We were assured that the clues would build up and that we would understand everything clearly. Most people still looked baffled, those that weren’t, were bored.
The next ten minutes were given over to discussions and slides about holidays in warm places and how people fly by plane to such destinations. At this point, a number of staff thought that the topic was geography and travel, but apparently this wasn’t the case.
The next activity was a game whereby we took it in turns to describe an organism that had been written on a card, without actually using the organism’s name. Not too difficult when it was ‘dog’, rather harder when it was ‘fly’!
We were then asked to return to our boxes, and to complete the description sheets with updates for our two boxes. We also had to complete a third column on the sheets, which detailed all of the international places we had visited, along with our method of travel to get there.
Finally, we were told to link together all of the information we had been provided with, and steered to consideration of the ice-filled rubber glove. By now, much of this had melted, and a few people did manage to make a link between the items and the topic that we had been ‘studying’. It was revealed that this was an exemplar lesson for introducing the topic of Global Warming. We should, apparently, have been able to discover that easily as the clues were revealed. In fairness, most of the staff did just that.
But we’re adults, and our target audience for this are children – I wonder if they would be able to make the same deductions?

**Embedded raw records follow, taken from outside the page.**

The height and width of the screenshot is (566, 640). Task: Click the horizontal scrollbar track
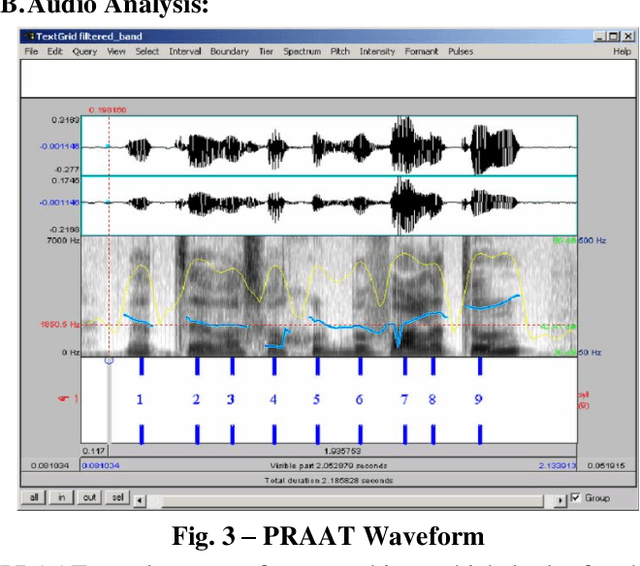(350, 498)
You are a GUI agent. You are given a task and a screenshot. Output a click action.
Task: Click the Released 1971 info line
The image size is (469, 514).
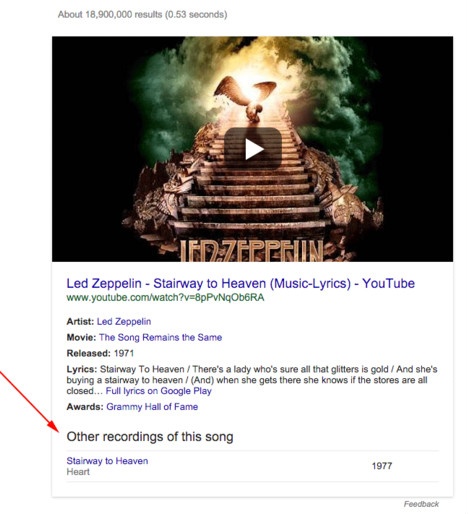[100, 353]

At this point I looked at the clock. It had taken 35 minutes to reveal the topic for study, which is apparently a better use of time than simply telling the children what they will be studying and then studying it.

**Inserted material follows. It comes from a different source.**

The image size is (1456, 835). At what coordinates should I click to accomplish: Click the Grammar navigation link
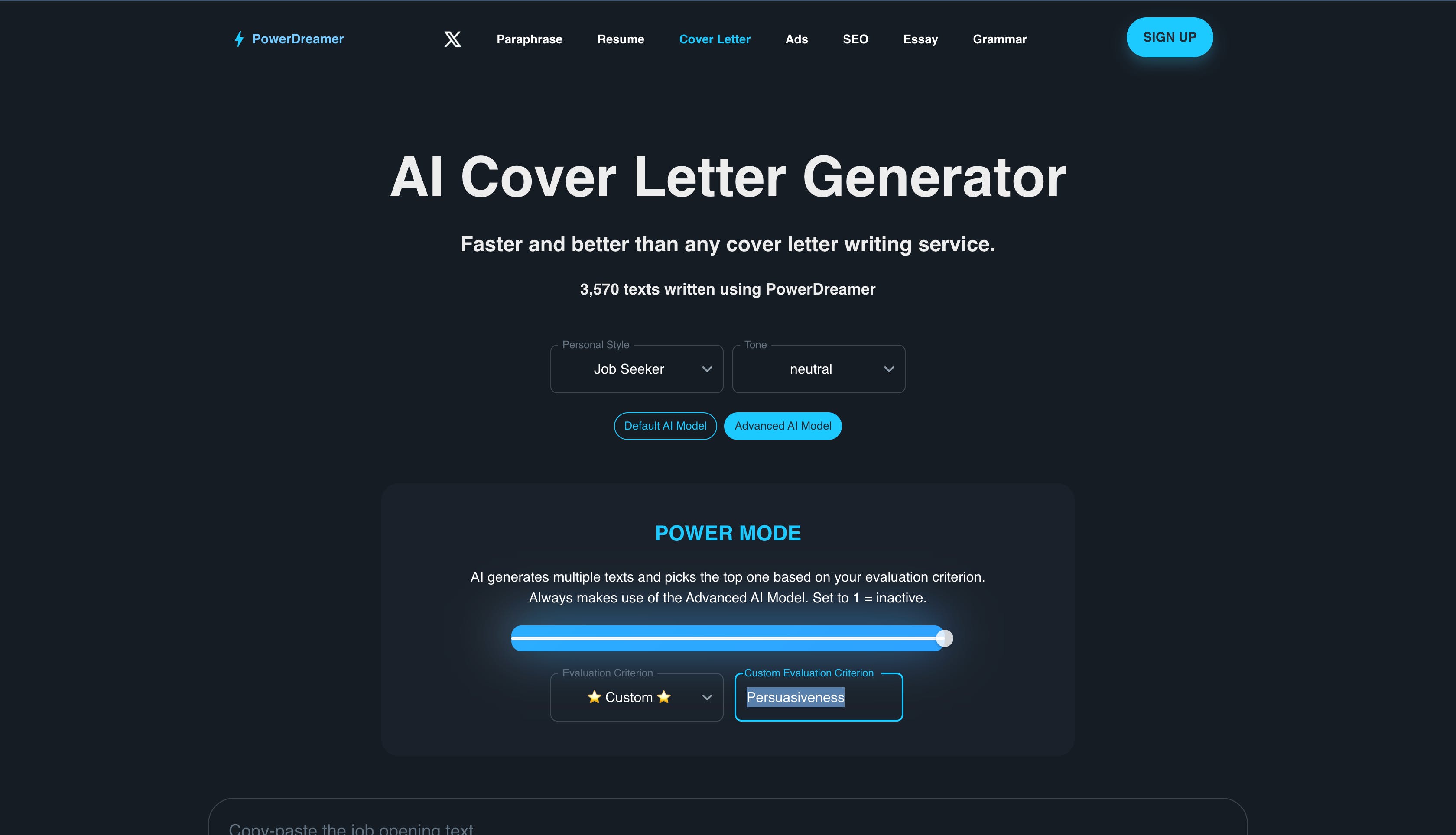tap(999, 39)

The Head and Deputy were at pains to point out that the topic may not be one that would be taught to primary pupils, but that the principle remained the same. Further, and crucially, we were told that this was the method of teaching that must be applied from the Summer Term in order to prepare for the new curriculum in the Autumn. We should, we were informed, make sure that at the end of that session, once guesses had been taken as to the topic, send the children off to explore ‘global warming’ on the internet, encouraging them to make notes. This was to be an entirely independent task, and we should not direct their learning, as that contradicted the ethos of the creative curriculum.

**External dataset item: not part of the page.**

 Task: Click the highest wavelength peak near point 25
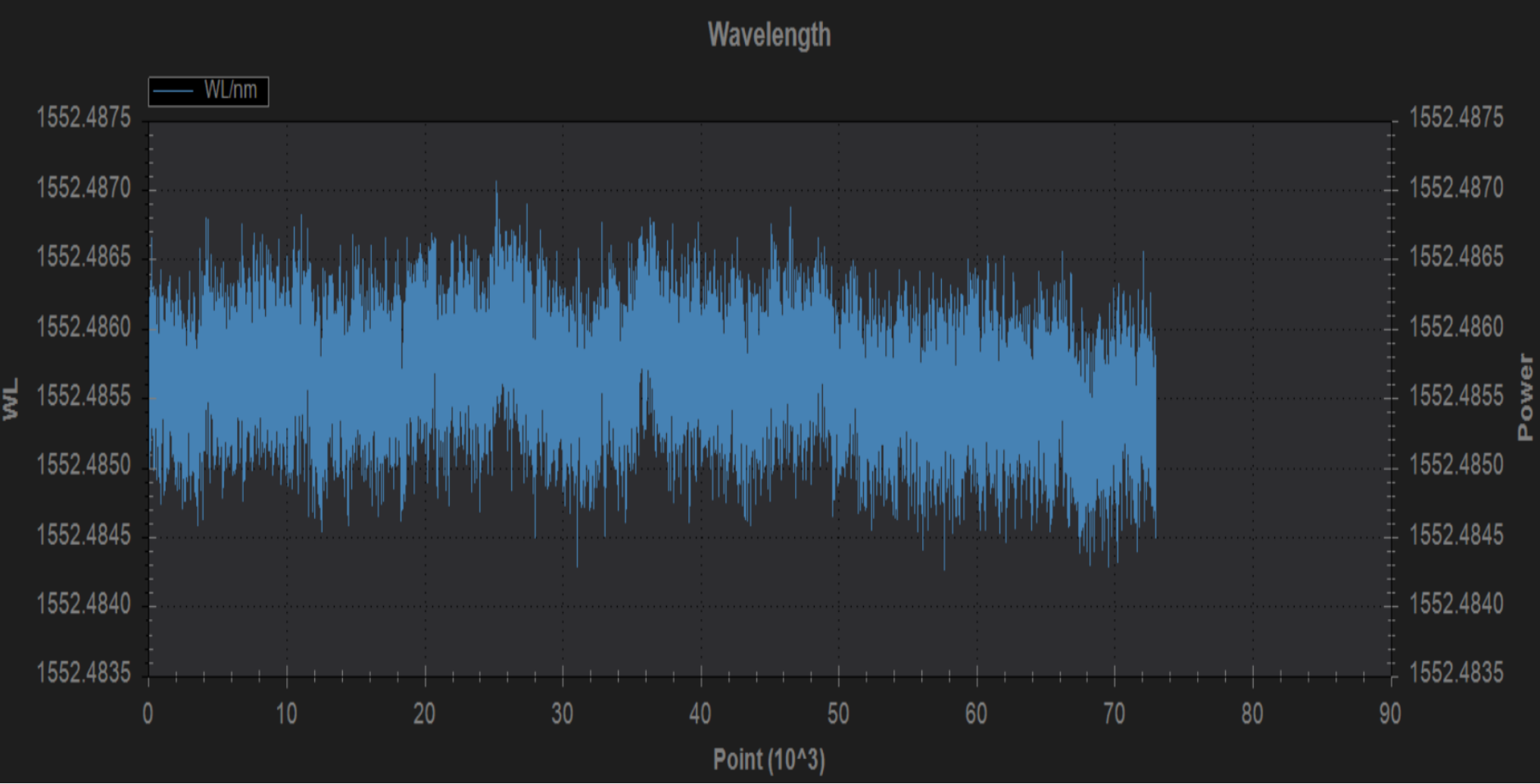[497, 183]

At the end of the session, the Head took questions from the assembled staff. Most asked about preparation time and the number of resources required, but one Year 6 teacher asked about the need to teach in this manner. The Head’s reply was terse:
“On the new Ofsted criteria, “Independent Learning” is needed to gain an outstanding, it’s one of the features of an outstanding teacher. In fact, it’s essential under the new Ofsted criteria.
A teacher should lead less – focus on the children doing the work and research instead.”
This happened on Monday. Unless Michael Wilshaw and Ofsted have suddenly altered their position with regards to particular teaching styles, I cannot find any reference to this on the Ofsted website. In fact, quite the contrary. Michael Wilshaw, Ofsted’s chief inspector, has said on a number of occasions that he favours no particular teaching style over another.
It must be noted though, that there have been a number of instances where individual inspectors and teams of inspectors have disregarded Wilshaw’s stance, and have criticised schools for not promoting independent learning. Old Andrew has given a good analysis of this on his blog Scenes from the Battleground.
So should I really be surprised that the Head is telling staff that Ofsted insist on a particular teaching style? Is she being deliberately misleading in order to promote her own preferred teaching style, or is it simply ignorance of the current stated position? But then again, the Head is married to a current Ofsted inspector.
Perhaps she knows something that Michael Wilshaw doesn’t?